Die Leute zum Lachen bringen
Die Regale sind von Porzellanfiguren, Kerzen und Blumen überfüllt, Kaktuslampen werfen ein grünes Licht, Tierbilder und Teller hängen an den Wänden: Die Weddinger Wohnung von Kamila Majcher ist schon ein Kunstwerk für sich. Mitten in dieser kreativen Oase lebt sie mit ihrem Hund und malt Teller, die sie auf ihre Webseite verkauft.

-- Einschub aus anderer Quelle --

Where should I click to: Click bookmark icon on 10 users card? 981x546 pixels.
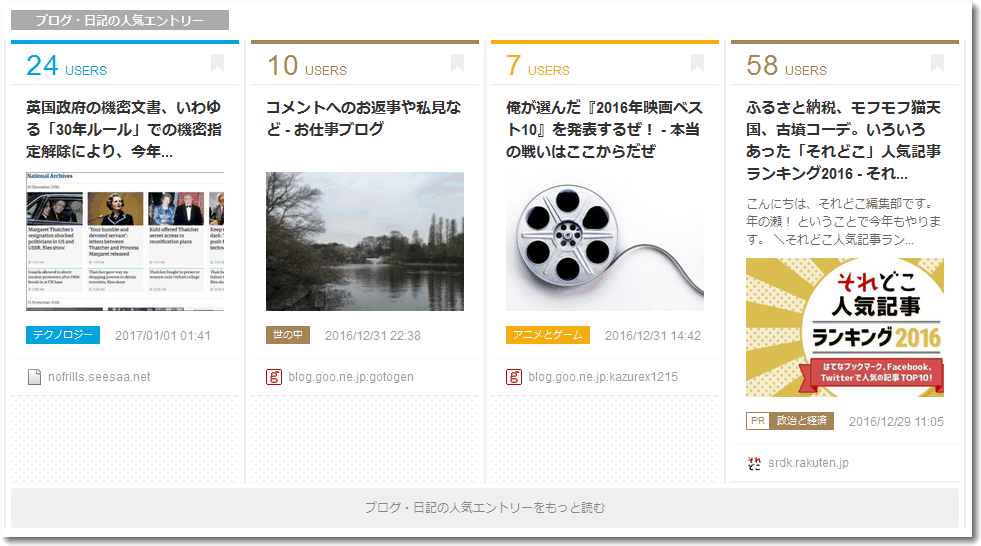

Dornröschen wird vom Prinz wachgeküsst, “Wake up, time to clean” (Steh auf, Zeit zum Putzen), schreibt Majcher; neben den berühmten Ährenleserinnen von Millet fügt sie “I miss home office” (Ich vermisse das Home Office) hinzu ; eine Zeichnung von Früchten wird mit “Cocaine and kebab are not a healthy diet, eat also fruits” (Kokain und Döner sind keine gesunde Ernährung, iss Obst dazu) geschmückt. Die Künstlerin scheut sich nicht davor, trashig, zynisch oder sexuell explizit zu sein. Hauptsache, es bringt die Leute zum Lachen, erklärt sie: “Ich erwarte es von der Kunst und generell vom Leben, dass es uns überrascht.” Sie versucht also eine unerwartete Geschichte hinter jedem Bild zu finden. Dennoch haben einige von ihren Tellern auch eine tiefere Bedeutung. Der ovalförmige Teller mit “Let me disappear in your black hole” (Lass mich in deinem schwarzen Loch verschwinden) zum Beispiel hat für sie einen intimen Sinn. “Solche Teller sind diejenigen, auf ich am meisten stolz bin”, sagt sie.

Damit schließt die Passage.